Should You Use More than One Blacklist to Prevent Spam?Written by Paul Cunningham on July 21, 2010
Blacklists (or block lists) are a spam prevention technique that uses lists of IP addresses or domain names that are associated with spamming to determine whether to block or allow a particular email transmission.
Although the technique falls under one general description, there are many different implementations of block lists that can be used to make different determinations about whether an email is spam or not.
Some of the different techniques include:
- URI lists – these are lists of domain names and IP addresses that have been used as hyperlinks in emails that lead a victim to a malicious website, for example a bank phishing scam
- Open Relay lists – these are lists of mail server IP addresses that have been discovered as open relays and can be (or have been) used by spammers to send emails
- IP lists – aside from open relays an IP address that has directly been a source of spam, or is highly likely to be a source of spam (eg an ISP’s customer IP blocks)
The mechanism for each is basically the same – the mail server inspects the SMTP connection, or email message, that it is receiving. It then queries one of these block list providers with the URIs or IP addresses, and if it registers a hit it then takes the configured action (usually to drop the email).

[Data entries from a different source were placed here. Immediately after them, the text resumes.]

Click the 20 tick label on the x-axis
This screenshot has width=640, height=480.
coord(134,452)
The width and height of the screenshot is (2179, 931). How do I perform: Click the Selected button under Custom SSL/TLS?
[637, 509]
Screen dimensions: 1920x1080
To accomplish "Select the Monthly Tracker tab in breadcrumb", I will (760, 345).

With so many different block list providers and different techniques the obvious question is whether more than one provider should be configured on the email server that is responsible for blocking spam in your organization. Naturally this depends on the specific organization and which services are being used.

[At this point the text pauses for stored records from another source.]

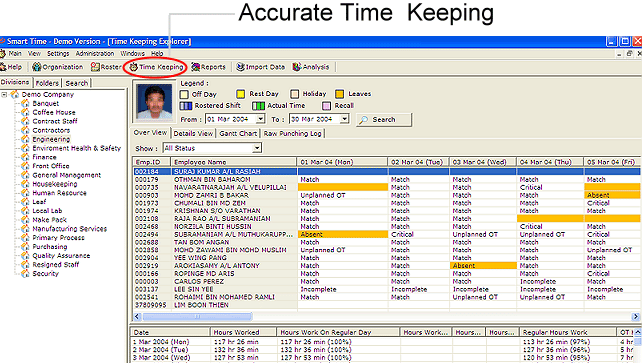This screenshot has width=643, height=363.
Task: Click the Time Keeping toolbar icon
Action: click(x=134, y=67)
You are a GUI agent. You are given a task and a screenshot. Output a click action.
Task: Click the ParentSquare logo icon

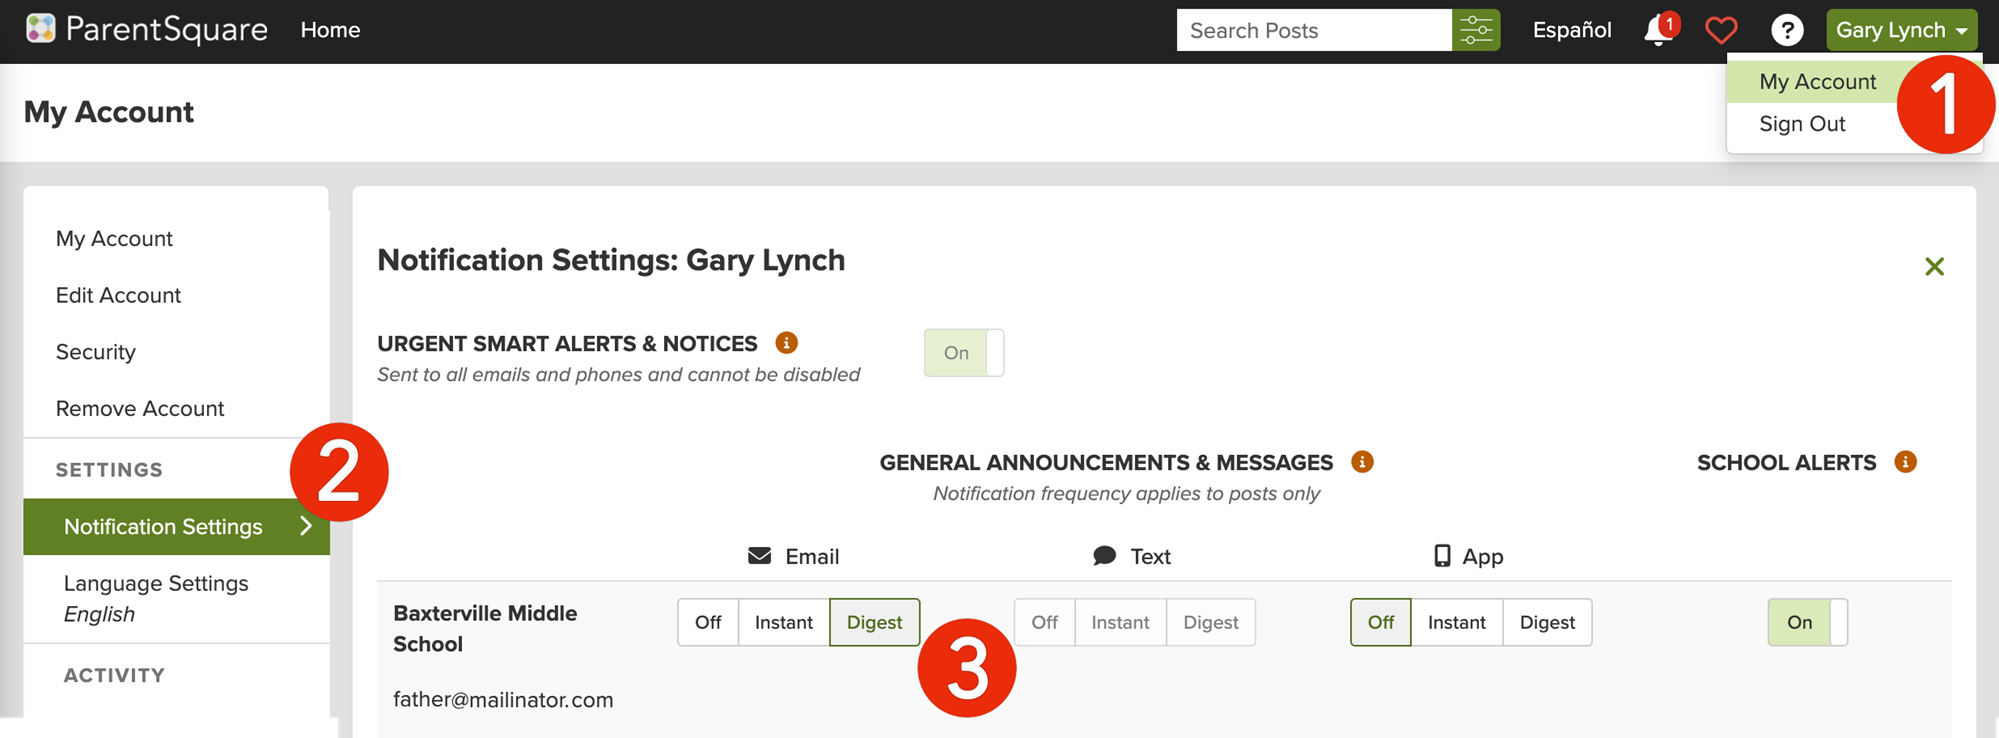(x=41, y=29)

The biggest benefit to using more than one block list provider is that there are more chances to detect spam thanks to a greater diversity of lists being queried. If you’ve ever had to troubleshoot a deliverability issue by investigating whether a mail server IP is on a block list you would have discovered that of the dozens of lists available not all of them will give the same result for a given query.
Using multiple block list providers also protects you from the scenario in which the provider is unavailable, which could lead to spam entering your organization when it can’t be checked.

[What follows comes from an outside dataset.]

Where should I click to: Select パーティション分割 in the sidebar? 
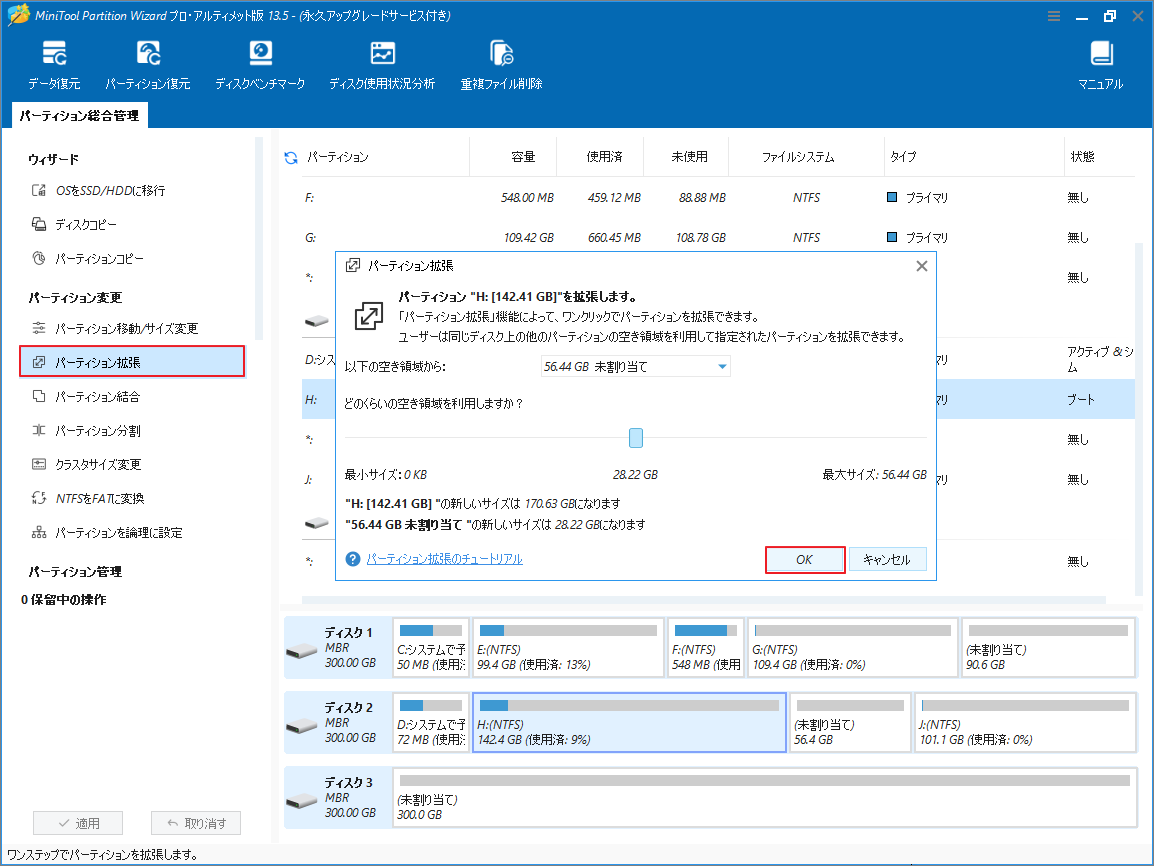95,430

However the biggest drawback is that every additional list provider that you configure means additional resources are consume for every email that is checked, both in terms of server processing and network bandwidth.
This trade-off between effectiveness and performance is one that should be seriously considered, as well as monitored on an ongoing basis.
An alternative solution is to use a provided that aggregates multiple techniques into a single service. This is common for most commercial anti-spam solutions, which will be pre-configured with a vendor-supplies block list service that offers the best trade-off between performance, effectiveness, and also reliability.